There’s also a longstanding web tradition of intra-work citation. Back in 2000, I wrote a report called Internet Groupware for Scientific Collaboration. The document uses a technique called Purple Numbers, one of the many spinoffs from Doug Engelbart’s pioneering work, to create an URL for each paragraph. What’s more, each of those Purple Numbers (in my case, actually, they were Green Numbers) linked to a discussion board.
Amazingly that discussion board still survives at QuickTopic, but it was never very useful. That’s because a crucial third kind of indirection was, and remains, missing in action. Ideally the authors of those QuickTopic comments would have committed their words to personal web archives under their control, and then syndicated their comments to QuickTopic. Because we still lack that capability, Mark Twain v2 can at best exploit the principle of indirection for his own purposes. He can write marginalia that refers to works, and he can store his marginalia in the cloud for anywhere/anytime access and for safekeeping.
For Mark Twain v1 that might have been plenty good enough.

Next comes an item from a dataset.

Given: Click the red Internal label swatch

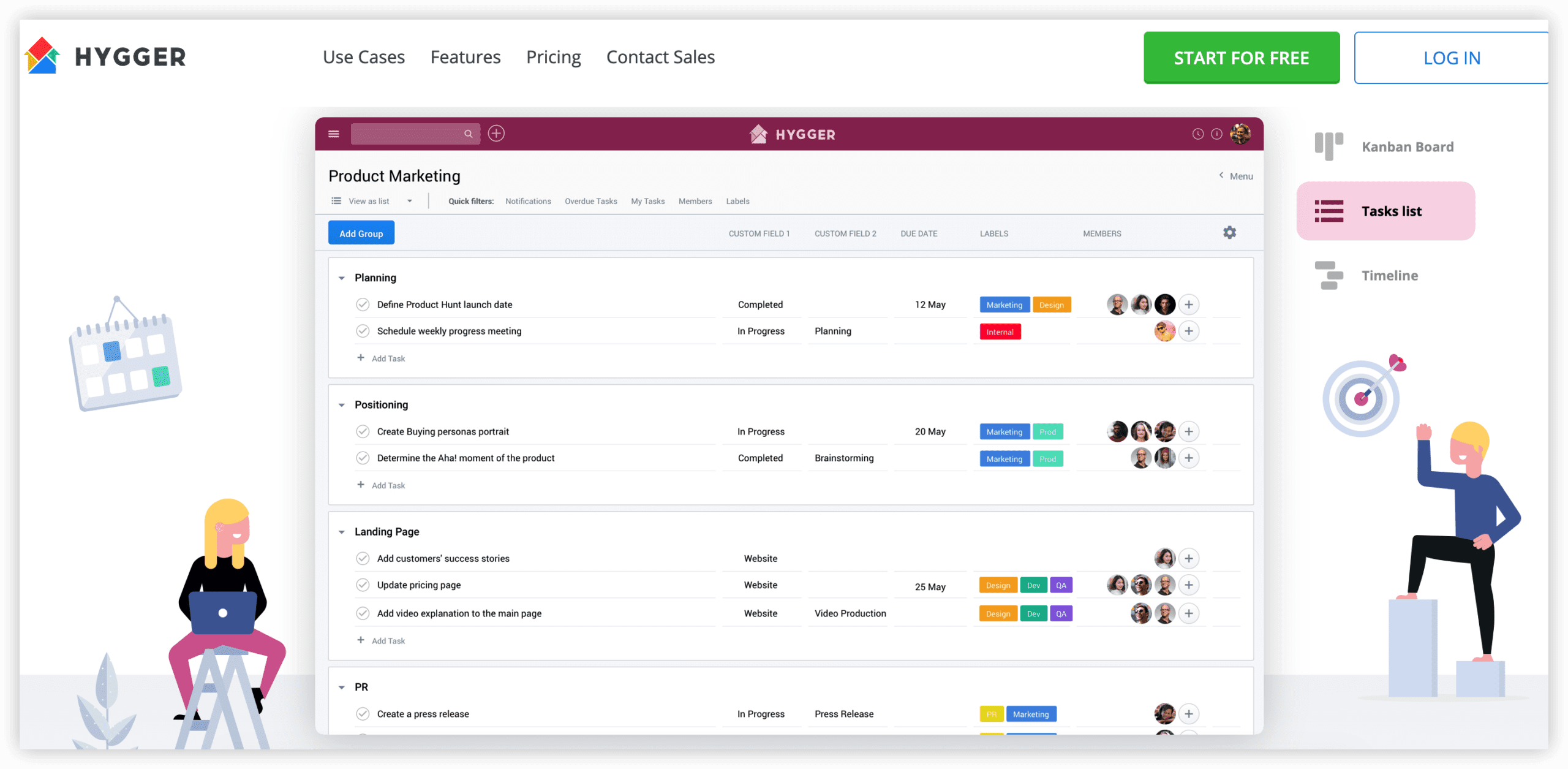Looking at the screenshot, I should tap(1000, 331).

He could rant privately, knowing that his marginalia — like his autobiography — would be available to scholars and to the public after his death. But Mark Twain v2 expects more. Like his namesake, he wants to control access to his lifestream and assure its continuity. But he also wants selected bits of that lifestream to influence the world now instead of later, on terms he defines. A comment that refers to pg 52, para 3 in a work can be declared private or public. If public, it can syndicate to any web context that refers to pg 52, para 3 of that work, while remaining tethered to the authoritative source: a public facet of Mark Twain v2’s lifestream.

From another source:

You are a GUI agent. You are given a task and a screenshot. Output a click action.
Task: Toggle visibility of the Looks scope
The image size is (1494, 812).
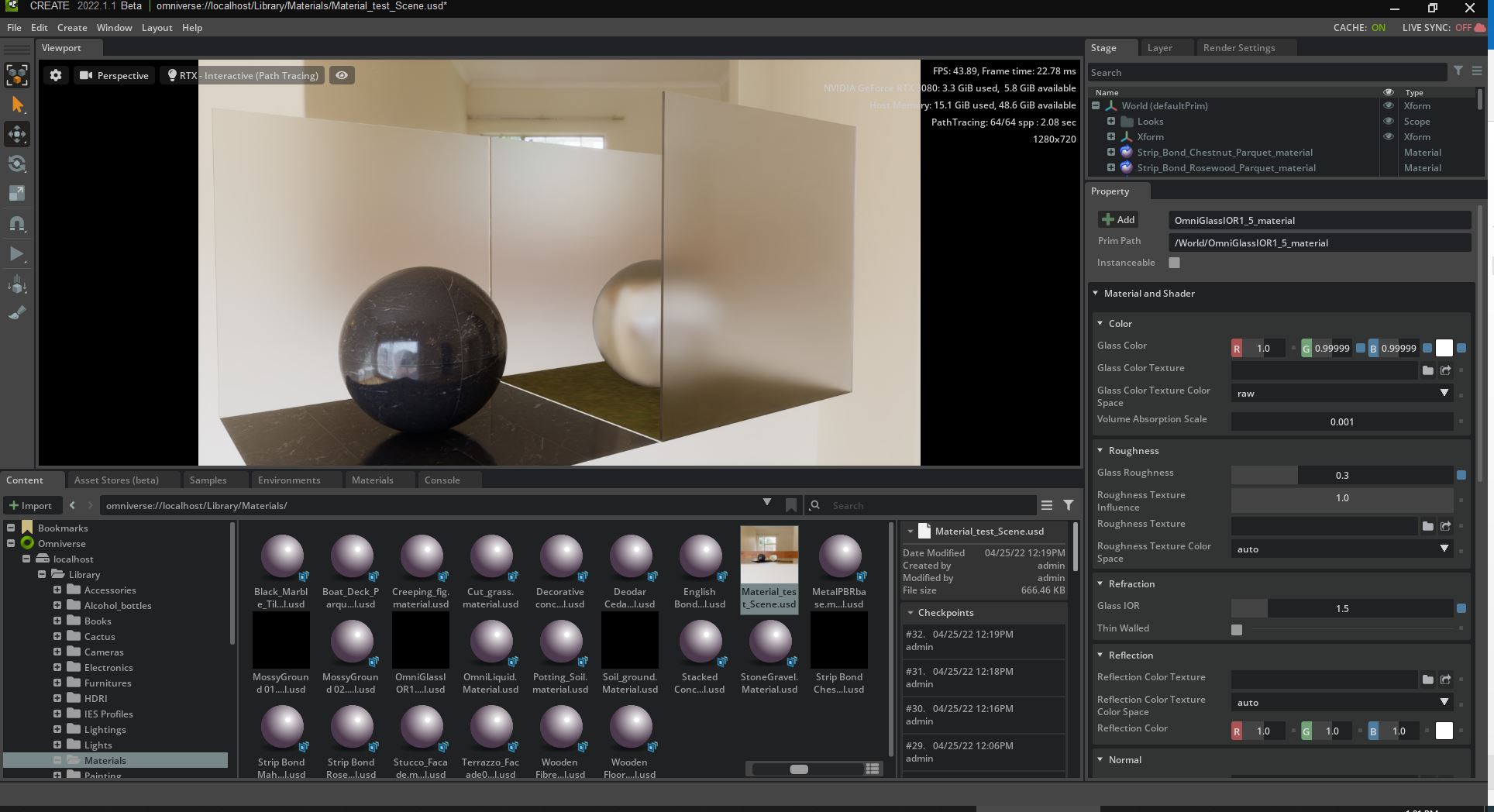tap(1388, 121)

A lot of pieces need to fall into place to enable this scenario. Happily they are, for many reasons, the right pieces.
Are you aware of bkkeepr, which is an experiment tugging at part of the problem?

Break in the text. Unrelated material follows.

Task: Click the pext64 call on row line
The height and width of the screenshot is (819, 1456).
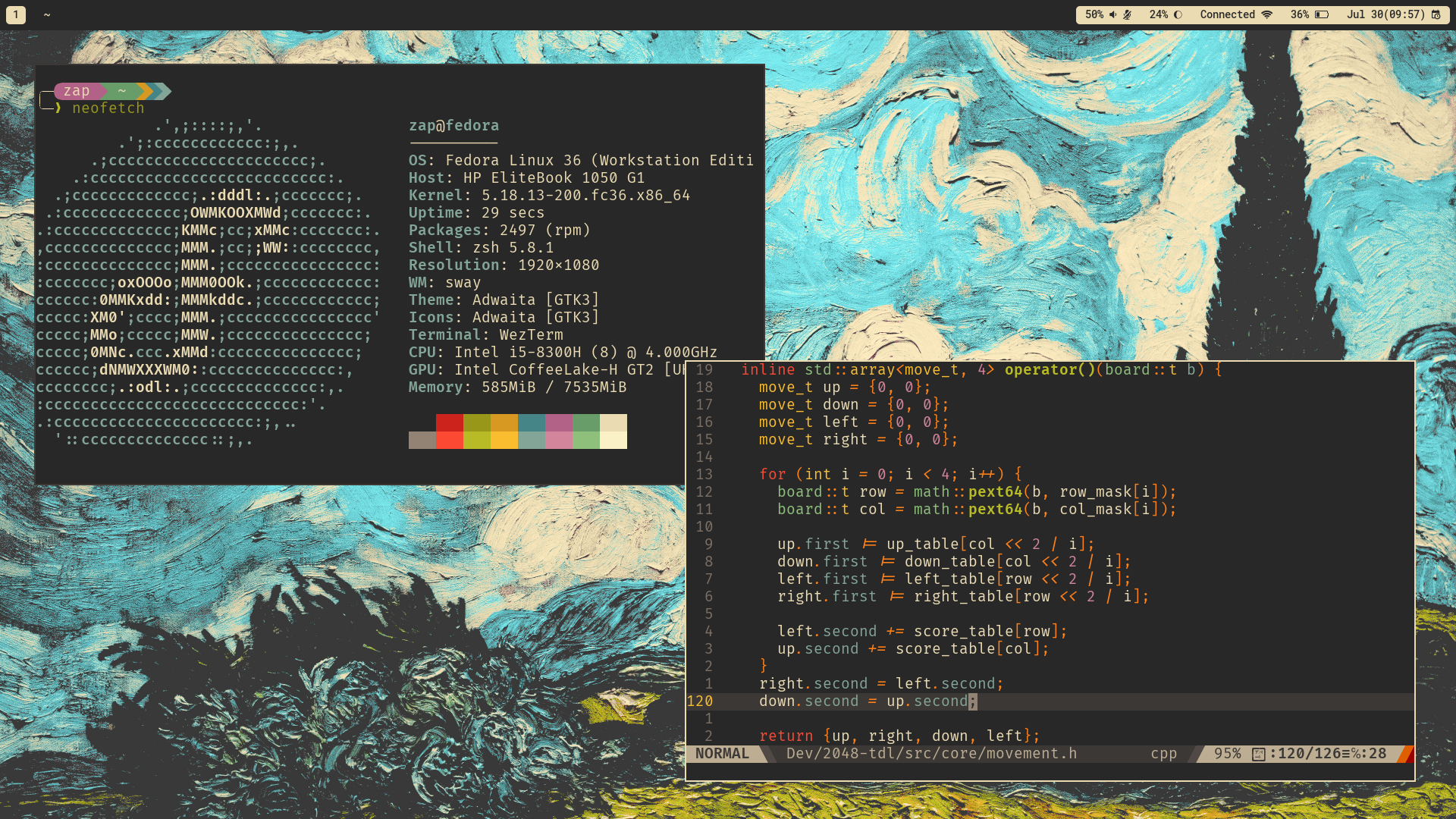Action: tap(995, 491)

Its creator, James Bridle, has since moved on to a successor of sorts, which seems much closer to what you’re proposing – Open Bookmarks.
No, I hadn’t heard of bkkeepr. It’s the sort of thing that could help bootstrap, in Twitterspace, something I fondly remember from the early blogosphere: All Consuming, which aggregated current chatter about books by scanning the ‘sphere for URLs with ISBNs and aggregating them by ISBN.
Open Bookmarks seems worthy as well. The writeup does not mention the scenario I envision, but an agreed-upon protocol for exchanging reader attention data would be a key enabler of a scenario in which readers control their attention data and syndicate it out to various contexts.
Thanks for the pointers, Adrian!
I think we also need better UI support for making and viewing annotations.
> In this case, he’d start by citing the passage he was annotating. Whether he
> was reading a print or electronic book, the citation would encode some facts:
> author, title, edition, page number, paragraph number. Writing down all those
> facts for every marginal note would be onerous, but Mark Twain v2 won’t have
> to, he’ll use software that automates the drudgery and enables him to write as
> simply as: “pg 52, para 3: Nonsense! I published Huck Finn…”
For my phd-reading I’ve been making soft-copy notes and have had to enter page and paragraph numbers like this, and while writing “pg 52, para 3” doesn’t sound very onerous, I’ve found it actually adds a lot of extra effort, as opposed to being able to directly write notes next to the lines in question. (and this is even though instead of writing out the longhand “pg 52, para 3” I use a shorter form like “52:3”).
I’d like software that could do all the things you talk about, as well as allow you to more directly enter and view the comments (i.e. view them alongside the content they are about).
James – there are a variety of programs for annotating PDFs if that’s what you’re after. For example, Mendeley allows you to add sticky notes and highlights to documents, and sync those notes with the web and other devices. Let me know if I can help get you started.